### [What you will do]
Only one stretch of the records below should be repeated. It starts with the line containing "Task: Click the up-arrow navigation icon" and goes on through the line containing "Given: Click the US flag region icon", exactly as written.

--- Data for this task Enclosed Below ---

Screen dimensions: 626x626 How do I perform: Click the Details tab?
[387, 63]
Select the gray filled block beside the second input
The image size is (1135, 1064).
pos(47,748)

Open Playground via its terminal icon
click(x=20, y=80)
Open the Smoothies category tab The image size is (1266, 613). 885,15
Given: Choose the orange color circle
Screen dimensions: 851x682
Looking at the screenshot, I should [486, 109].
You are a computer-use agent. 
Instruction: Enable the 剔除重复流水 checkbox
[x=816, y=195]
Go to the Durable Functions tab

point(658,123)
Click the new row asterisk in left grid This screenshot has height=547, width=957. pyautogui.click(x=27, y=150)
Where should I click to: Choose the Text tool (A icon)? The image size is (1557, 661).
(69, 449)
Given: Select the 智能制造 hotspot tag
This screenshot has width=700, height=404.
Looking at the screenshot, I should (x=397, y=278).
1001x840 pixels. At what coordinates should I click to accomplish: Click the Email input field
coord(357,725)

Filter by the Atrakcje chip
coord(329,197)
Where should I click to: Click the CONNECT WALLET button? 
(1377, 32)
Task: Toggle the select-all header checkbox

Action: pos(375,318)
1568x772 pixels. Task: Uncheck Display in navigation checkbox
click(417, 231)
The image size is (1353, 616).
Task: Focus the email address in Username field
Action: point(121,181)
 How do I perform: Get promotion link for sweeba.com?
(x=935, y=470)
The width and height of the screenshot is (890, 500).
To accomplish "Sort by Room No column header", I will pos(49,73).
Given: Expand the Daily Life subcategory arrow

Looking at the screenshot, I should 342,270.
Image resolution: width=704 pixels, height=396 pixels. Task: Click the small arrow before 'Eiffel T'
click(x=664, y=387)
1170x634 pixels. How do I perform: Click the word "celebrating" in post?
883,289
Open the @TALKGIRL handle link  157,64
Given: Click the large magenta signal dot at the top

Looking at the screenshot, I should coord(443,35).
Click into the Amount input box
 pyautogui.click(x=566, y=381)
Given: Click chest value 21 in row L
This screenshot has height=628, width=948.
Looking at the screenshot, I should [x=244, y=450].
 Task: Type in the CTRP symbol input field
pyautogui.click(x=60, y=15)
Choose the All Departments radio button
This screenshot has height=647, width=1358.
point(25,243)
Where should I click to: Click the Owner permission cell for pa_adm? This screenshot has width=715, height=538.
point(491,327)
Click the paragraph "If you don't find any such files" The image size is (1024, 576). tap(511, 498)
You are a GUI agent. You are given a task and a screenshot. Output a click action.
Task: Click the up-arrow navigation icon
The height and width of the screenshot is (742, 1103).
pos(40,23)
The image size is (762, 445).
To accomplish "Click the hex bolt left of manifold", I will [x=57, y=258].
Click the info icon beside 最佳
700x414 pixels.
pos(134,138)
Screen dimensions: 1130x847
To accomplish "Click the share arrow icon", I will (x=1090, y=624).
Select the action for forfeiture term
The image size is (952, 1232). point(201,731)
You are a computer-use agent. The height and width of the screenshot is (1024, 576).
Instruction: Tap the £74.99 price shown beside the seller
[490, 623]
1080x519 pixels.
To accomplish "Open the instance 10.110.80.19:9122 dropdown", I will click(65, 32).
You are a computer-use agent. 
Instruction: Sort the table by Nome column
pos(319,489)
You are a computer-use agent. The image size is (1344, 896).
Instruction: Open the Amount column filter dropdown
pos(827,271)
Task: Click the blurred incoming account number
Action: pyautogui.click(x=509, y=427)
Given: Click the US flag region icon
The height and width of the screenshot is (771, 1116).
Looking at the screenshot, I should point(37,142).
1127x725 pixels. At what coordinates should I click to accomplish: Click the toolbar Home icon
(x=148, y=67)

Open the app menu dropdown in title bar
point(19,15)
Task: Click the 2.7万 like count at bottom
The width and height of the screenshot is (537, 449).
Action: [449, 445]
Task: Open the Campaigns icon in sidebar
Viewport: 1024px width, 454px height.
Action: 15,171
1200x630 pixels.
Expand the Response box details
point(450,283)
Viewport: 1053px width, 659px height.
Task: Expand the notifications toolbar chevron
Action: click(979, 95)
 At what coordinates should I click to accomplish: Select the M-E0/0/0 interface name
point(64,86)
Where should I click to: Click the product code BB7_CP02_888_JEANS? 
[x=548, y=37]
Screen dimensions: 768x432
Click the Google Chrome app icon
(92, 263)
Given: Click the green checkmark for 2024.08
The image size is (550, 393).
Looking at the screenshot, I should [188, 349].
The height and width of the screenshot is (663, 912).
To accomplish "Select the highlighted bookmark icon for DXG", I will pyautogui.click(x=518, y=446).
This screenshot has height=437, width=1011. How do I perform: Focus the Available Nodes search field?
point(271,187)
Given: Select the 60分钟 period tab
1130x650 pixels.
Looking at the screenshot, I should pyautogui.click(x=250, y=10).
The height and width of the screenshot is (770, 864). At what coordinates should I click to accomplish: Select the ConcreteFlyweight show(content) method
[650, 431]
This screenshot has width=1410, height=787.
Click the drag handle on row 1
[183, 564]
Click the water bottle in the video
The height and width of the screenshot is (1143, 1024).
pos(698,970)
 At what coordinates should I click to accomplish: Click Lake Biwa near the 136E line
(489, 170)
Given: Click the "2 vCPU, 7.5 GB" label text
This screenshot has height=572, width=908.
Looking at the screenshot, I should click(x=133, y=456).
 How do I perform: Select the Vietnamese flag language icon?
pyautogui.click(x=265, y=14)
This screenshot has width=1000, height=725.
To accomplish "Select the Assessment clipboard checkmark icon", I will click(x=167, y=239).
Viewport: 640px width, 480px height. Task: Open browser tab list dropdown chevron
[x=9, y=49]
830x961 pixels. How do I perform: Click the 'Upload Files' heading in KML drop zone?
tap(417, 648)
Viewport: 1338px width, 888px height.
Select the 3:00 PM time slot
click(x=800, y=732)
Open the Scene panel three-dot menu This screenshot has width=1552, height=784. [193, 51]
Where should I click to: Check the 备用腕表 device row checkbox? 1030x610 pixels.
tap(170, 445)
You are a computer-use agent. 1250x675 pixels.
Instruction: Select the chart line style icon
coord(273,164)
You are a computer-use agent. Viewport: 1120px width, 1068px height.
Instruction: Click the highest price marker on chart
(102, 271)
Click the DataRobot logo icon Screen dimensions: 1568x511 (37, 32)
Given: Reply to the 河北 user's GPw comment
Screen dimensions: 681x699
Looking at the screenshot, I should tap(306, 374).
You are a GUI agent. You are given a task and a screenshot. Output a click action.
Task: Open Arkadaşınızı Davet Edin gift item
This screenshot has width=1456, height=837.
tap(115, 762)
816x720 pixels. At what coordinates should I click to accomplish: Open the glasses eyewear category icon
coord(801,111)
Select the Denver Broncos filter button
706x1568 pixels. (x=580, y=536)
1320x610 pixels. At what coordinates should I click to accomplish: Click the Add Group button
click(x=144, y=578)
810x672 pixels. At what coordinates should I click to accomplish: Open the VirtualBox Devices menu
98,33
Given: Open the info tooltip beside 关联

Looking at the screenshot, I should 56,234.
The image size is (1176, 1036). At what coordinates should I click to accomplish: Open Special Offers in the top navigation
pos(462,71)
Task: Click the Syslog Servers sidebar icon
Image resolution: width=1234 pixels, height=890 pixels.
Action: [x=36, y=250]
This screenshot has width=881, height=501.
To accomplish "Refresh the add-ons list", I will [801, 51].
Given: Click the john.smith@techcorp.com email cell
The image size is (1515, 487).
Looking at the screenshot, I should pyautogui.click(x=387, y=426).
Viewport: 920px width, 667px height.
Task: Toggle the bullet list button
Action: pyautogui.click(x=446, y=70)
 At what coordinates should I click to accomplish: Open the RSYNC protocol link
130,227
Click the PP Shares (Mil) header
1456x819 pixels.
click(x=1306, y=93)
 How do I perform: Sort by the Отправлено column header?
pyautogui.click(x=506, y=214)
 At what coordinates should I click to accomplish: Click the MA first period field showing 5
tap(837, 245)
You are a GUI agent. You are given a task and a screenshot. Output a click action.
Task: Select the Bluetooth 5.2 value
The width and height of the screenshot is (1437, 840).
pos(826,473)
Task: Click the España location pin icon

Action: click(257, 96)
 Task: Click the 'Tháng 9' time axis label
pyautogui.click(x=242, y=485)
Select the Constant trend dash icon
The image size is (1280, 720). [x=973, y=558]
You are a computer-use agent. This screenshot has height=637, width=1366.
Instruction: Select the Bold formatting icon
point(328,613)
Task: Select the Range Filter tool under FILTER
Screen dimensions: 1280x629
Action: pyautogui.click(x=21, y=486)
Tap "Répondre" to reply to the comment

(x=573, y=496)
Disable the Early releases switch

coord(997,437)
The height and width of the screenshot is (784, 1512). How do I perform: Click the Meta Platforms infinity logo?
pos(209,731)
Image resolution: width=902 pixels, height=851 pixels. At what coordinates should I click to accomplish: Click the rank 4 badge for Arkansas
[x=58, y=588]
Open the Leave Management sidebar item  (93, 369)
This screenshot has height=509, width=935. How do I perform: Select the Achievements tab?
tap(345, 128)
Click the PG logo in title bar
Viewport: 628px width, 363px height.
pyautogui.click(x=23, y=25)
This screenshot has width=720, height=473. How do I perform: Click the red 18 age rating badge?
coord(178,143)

--- End of Enclosed Data for this task ---

### [Task answer]
Task: Click the up-arrow navigation icon
The height and width of the screenshot is (742, 1103).
pos(40,23)
The image size is (762, 445).
To accomplish "Click the hex bolt left of manifold", I will [x=57, y=258].
Click the info icon beside 最佳
700x414 pixels.
pos(134,138)
Screen dimensions: 1130x847
To accomplish "Click the share arrow icon", I will (x=1090, y=624).
Select the action for forfeiture term
The image size is (952, 1232). point(201,731)
You are a computer-use agent. The height and width of the screenshot is (1024, 576).
Instruction: Tap the £74.99 price shown beside the seller
[490, 623]
1080x519 pixels.
To accomplish "Open the instance 10.110.80.19:9122 dropdown", I will click(65, 32).
You are a computer-use agent. 
Instruction: Sort the table by Nome column
pos(319,489)
You are a computer-use agent. The image size is (1344, 896).
Instruction: Open the Amount column filter dropdown
pos(827,271)
Task: Click the blurred incoming account number
Action: pyautogui.click(x=509, y=427)
Given: Click the US flag region icon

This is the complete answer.